RECORDS SUPPLIED:
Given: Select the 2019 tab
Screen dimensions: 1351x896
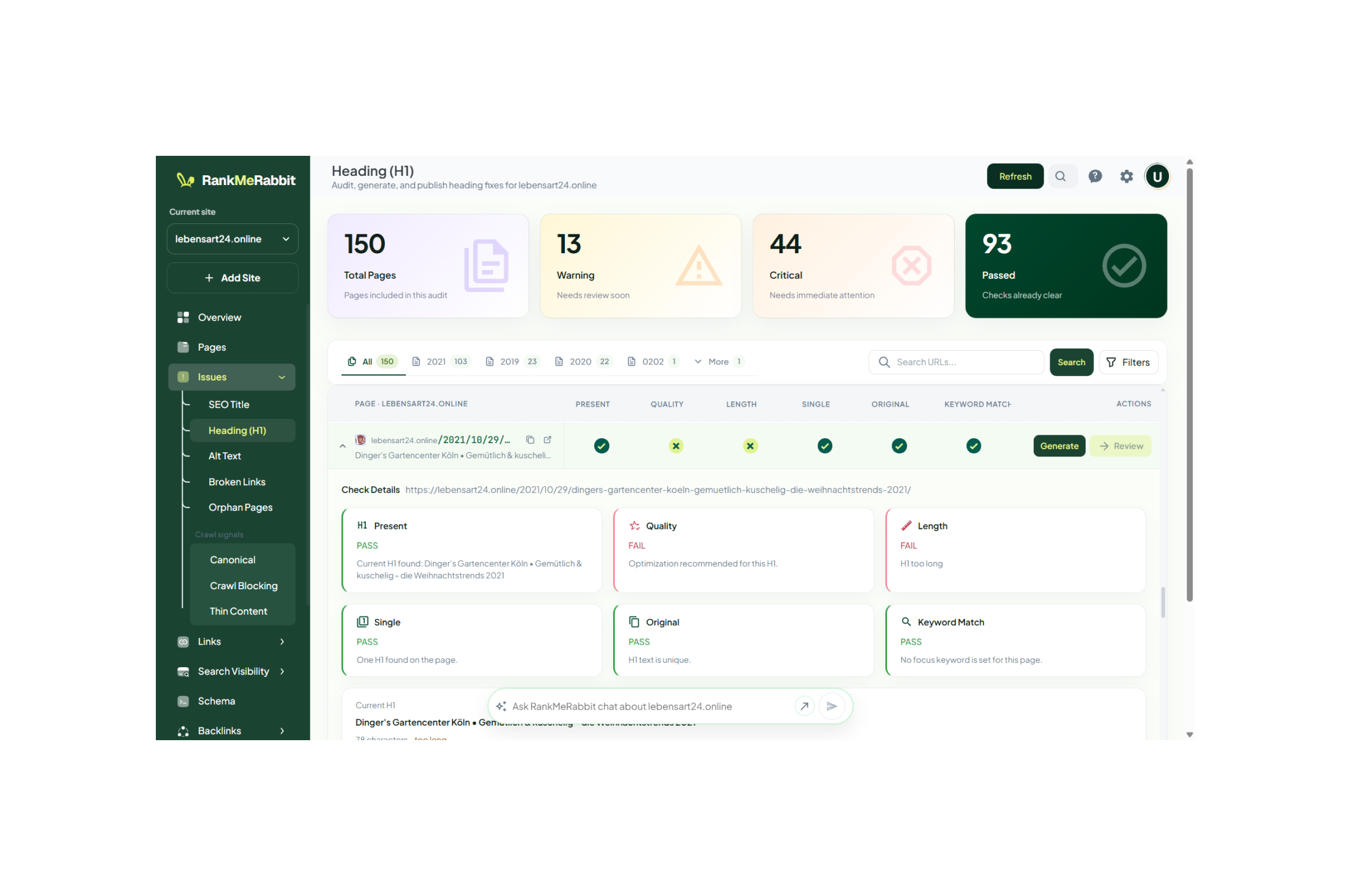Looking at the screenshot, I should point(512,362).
==
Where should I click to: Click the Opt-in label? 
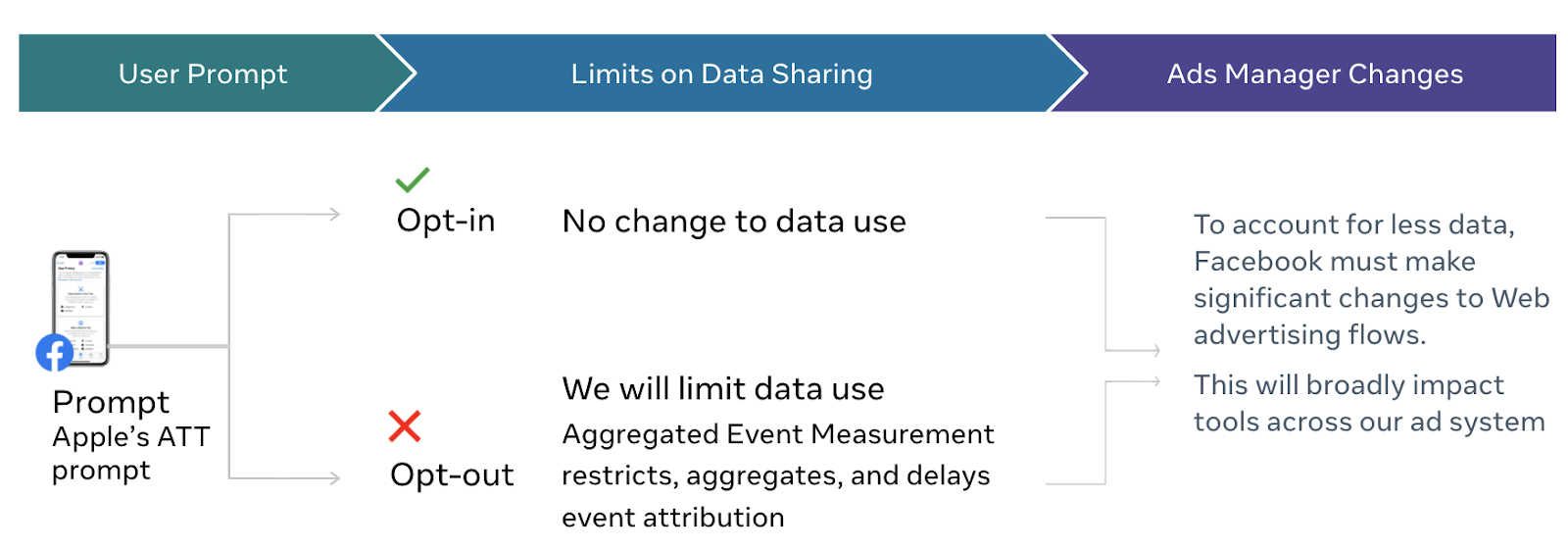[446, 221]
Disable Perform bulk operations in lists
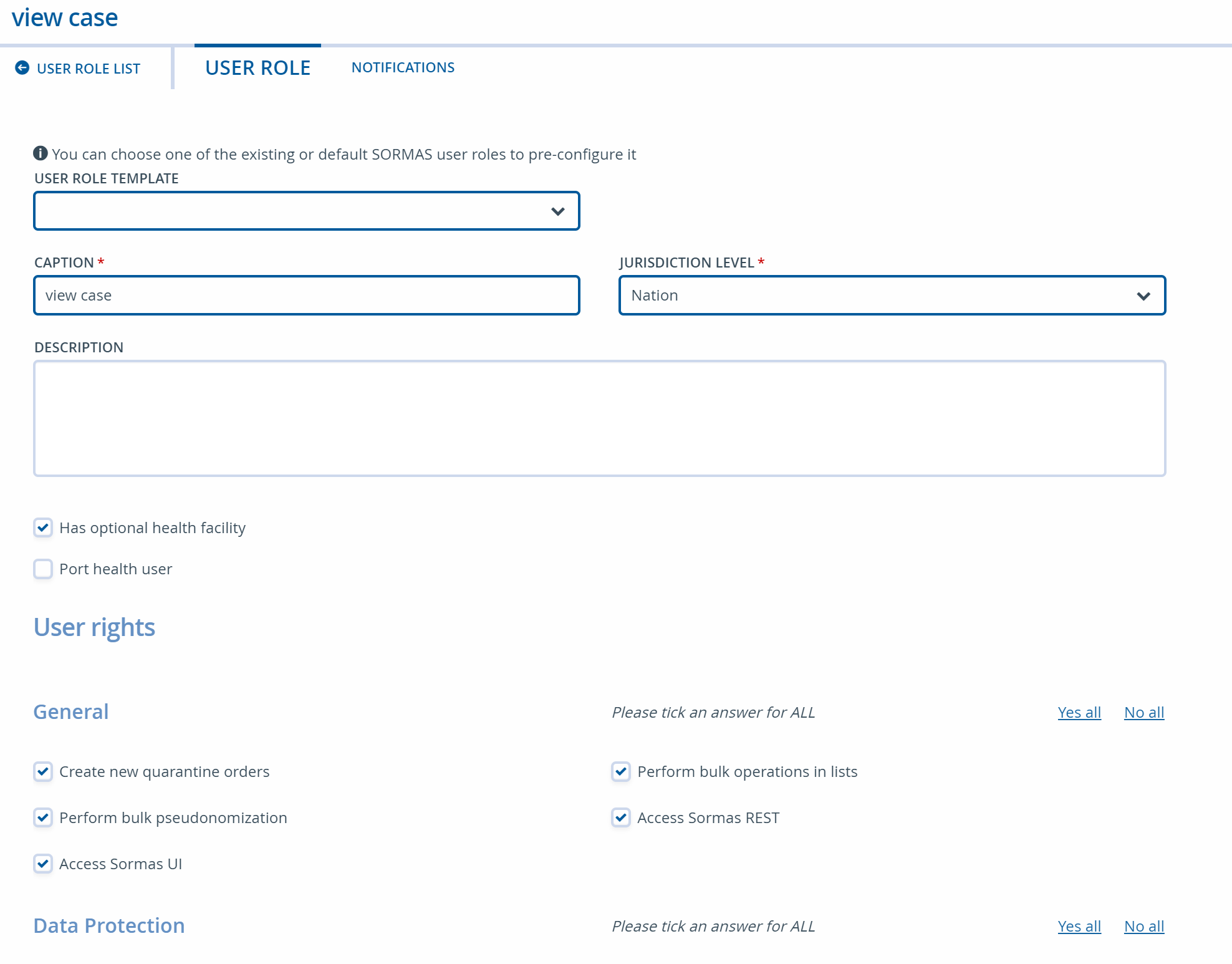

REQUIREMENTS:
Lay out the lines of the records above as a Markdown table with the columns Row and Record line, beginning at the line that has "Given: Select the 2019 tab" and stopping after the line that has "Looking at the", with blank lines skipped. Leave the pictures out of the table.

COMPLETE OUTPUT:
| Row | Record line |
|---|---|
| 1 | Given: Select the 2019 tab |
| 2 | Screen dimensions: 1351x896 |
| 3 | Looking at the screenshot, I should point(512,362). |